TEXTO DE LEITURA
# # # # # # #

Publicado originalmente pelo blog Balaio do Kotscho.
Para quem já passou dos 70, ir a velórios de contemporâneos se torna compromisso cada vez mais frequente, bem mais do que ir a festas e homenagens.
É a lei da vida, não tem jeito. Estamos ficando com o prazo de validade vencido, como constatou hoje a minha amiga e ex-chefe Dorrit Harazim, em sua coluna no Globo, dedicada a Clóvis Rossi.
Na abertura do texto, Dorrit lembrou de uma frase do grande (literalmente) jornalista morto na sexta-feira, publicada no prefácio do meu livro Aventura da reportagem (em parceria com Gilberto Dimenstein): “Repórter é fundamental. É a única função pela qual vale a pena ser jornalista”.
Durante o velório e o enterro de Rossi, no sábado de manhã, algumas centenas de jornalistas da nossa geração se reencontraram para a despedida do mestre.
Muitos não se viam há anos e a pergunta era inevitável: “Por onde você anda?”
Como a imensa maioria não está mais nas redações, cada vez menores, onde trabalhamos em diferentes épocas, perdemos o contato e até esquecemos os nomes de quem escrevia ao nosso lado.
“Como é mesmo o nome daquele ali?” era a pergunta mais frequente que uns faziam aos outros.
Mesmo os que ainda estão numa grande redação geralmente agora trabalham em casa e nem conhecem muitos colegas, como é o meu caso.
Foi-se o tempo em que todos se cruzavam em meia dúzia de redações, o nosso mundinho num mercado de trabalho ainda muito restrito.
Rossi, o popular Grandão, teria se divertido muito se tivesse ido ao próprio velório para ouvir como falavam bem dele.
Dono de uma ironia cortante que não perdoava ninguém, nem ele mesmo, certamente diria: “Só estão falando tudo isso porque eu morri… Mortos sempre viram santos…”
No caso dele, um caso raro, isso não é verdade. Falavam bem dele ainda em vida. O velho amigo era uma unanimidade, não só entre jornalistas, mas em todas as áreas por onde circulava, ou seja, o mundo inteiro.
“Pô, agora a gente só se encontra em velório…”, seria provavelmente uma das formas dele cumprimentar alguém de quem não se lembrava.
Agora, essa geração do Rossi criada com crachás, carteiras assinadas, planos de saúde e outras benfeitorias deixou de incorporar ao próprio nome o da empresa onde trabalha, o que era muito comum. “Muito prazer, eu sou o Ancelmo, do Globo”.

# # # # # # #

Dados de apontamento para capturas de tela
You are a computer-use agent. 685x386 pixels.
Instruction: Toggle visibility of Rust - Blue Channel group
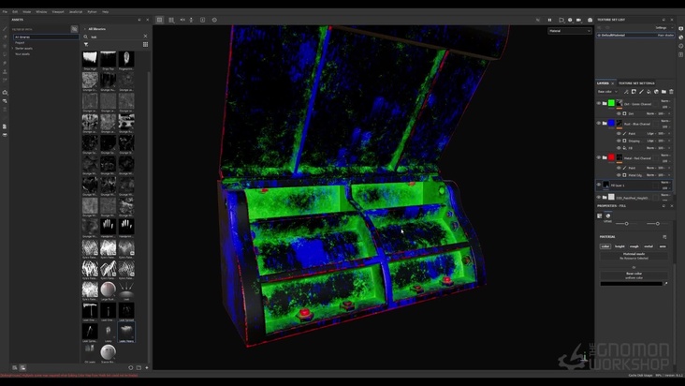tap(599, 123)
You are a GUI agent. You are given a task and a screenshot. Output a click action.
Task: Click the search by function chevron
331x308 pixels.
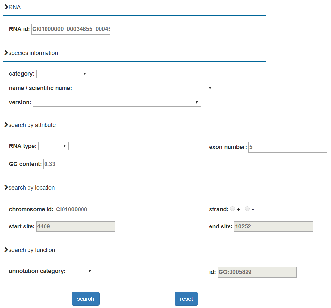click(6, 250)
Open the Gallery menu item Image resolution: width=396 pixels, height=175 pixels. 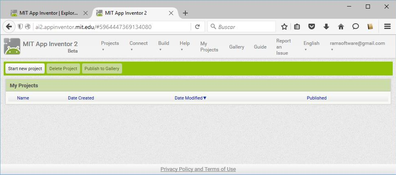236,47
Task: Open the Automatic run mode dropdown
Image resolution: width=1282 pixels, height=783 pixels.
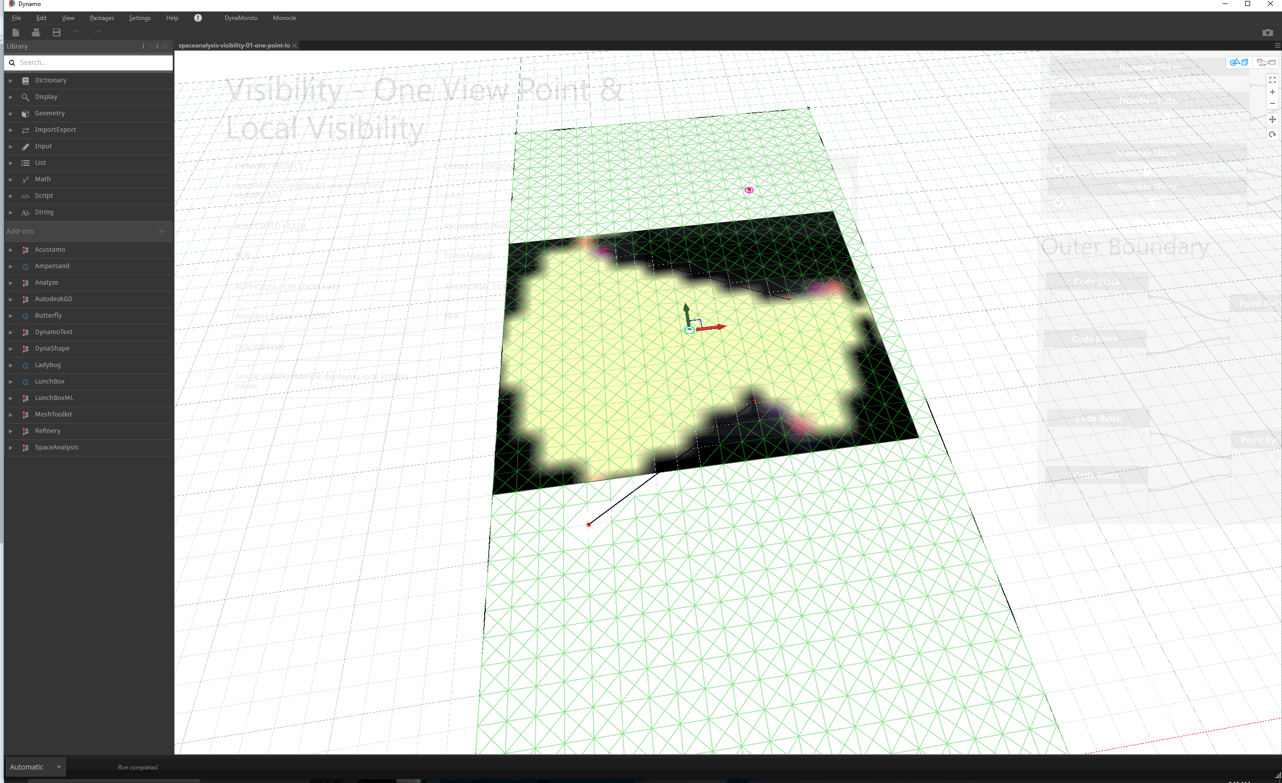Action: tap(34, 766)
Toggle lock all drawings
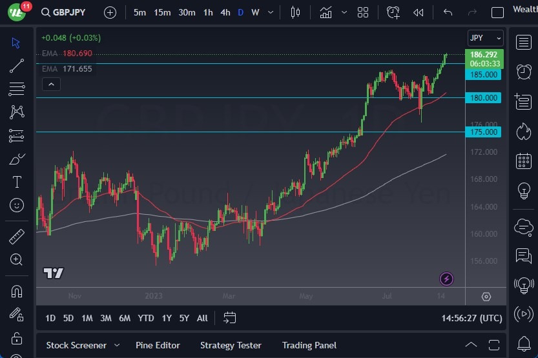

# # # # # # #

INSTRUÇÃO ESCRITA 1
Responda com base no texto sobre o velório de Clóvis Rossi:
(a) Em que dia da semana morreu Clóvis Rossi?
(b) Qual era a pergunta mais frequente que os jornalistas faziam uns aos outros no velório?
(c) Por qual apelido Rossi era popularmente conhecido?
INSTRUÇÃO ESCRITA 2
Dê continuidade ao texto sobre o velório de Clóvis Rossi, começando logo após a última frase apresentada.

RESPOSTA ESPERADA 1
(a) Na sexta-feira.
(b) "Como é mesmo o nome daquele ali?"
(c) Grandão.

RESPOSTA ESPERADA 2
Por força das circunstâncias, quase todos trabalham agora por conta própria, ou seja, fazem frilas, bicos, blogs, serviços temporários ou consultorias, qualquer coisa. Isso quando ainda encontram algum trabalho, porque boa parte está contra a vontade fora do mercado, que hoje prefere os mais jovens e mais baratos. Foi-se também o tempo dos altos salários em que você podia ter apenas um emprego, com direito a férias e 13º salário.
Encostado em alguma mureta do cemitério, Rossi ficaria só observando as cenas algo constrangidas desses reencontros em que a memória costuma falhar. Se fosse escrever uma matéria, nem precisaria tomar nota sobre o que viu e ouviu porque ele já costumava fazer isso só com os olhos e os ouvidos sempre atentos.
Desde a morte de meu pai, quando eu tinha 12 anos, nem sei até hoje porque, nessas horas sempre me dá vontade de rir e contar piadas, lembrar de fatos engraçados de outros velórios.
Um que não esqueço foi o velório de outro grande repórter, José Roberto Alencar, o “Galo Cego”, que foi nosso colega na Folha dos anos 80. Nunca vi tanta moça bonita junta como nesse dia. Nem todas tinham sido suas namoradas, mas poderiam ter sido.
Alencar era deficiente visual, como se diz hoje em dia, escrevia com a cara enfiada na máquina, todo desengonçado, magro e alto como um bambu, nada tinha de Marlon Brando, mas possuía um charme irresistível para o eleitorado feminino.
Havia ali representantes de todas as redações da cidade, porque ele já tinha passado por todas.
Aí fizeram aquela pergunta inevitável a um dos presentes, que andava desaparecido, um sujeito muito elegante, de sobretudo inglês.
— Por onde você anda?
— Eu? Eu ando pelas ruas da cidade…
Era um jeito de dizer que não estava trabalhando em lugar nenhum. Mas são muito raros os que conseguem viver só da aposentadoria do INSS.
Jornalistas que passam a vida andando pelas ruas das cidades e dos campos para fazer reportagens não têm tempo de ganhar dinheiro e se precaver para a velhice.
Rossi era diferente até nisso: tão precavido ele era que tinha comprado seu túmulo a preço de ocasião, em 1971…
E, pra quem fica, vida que segue.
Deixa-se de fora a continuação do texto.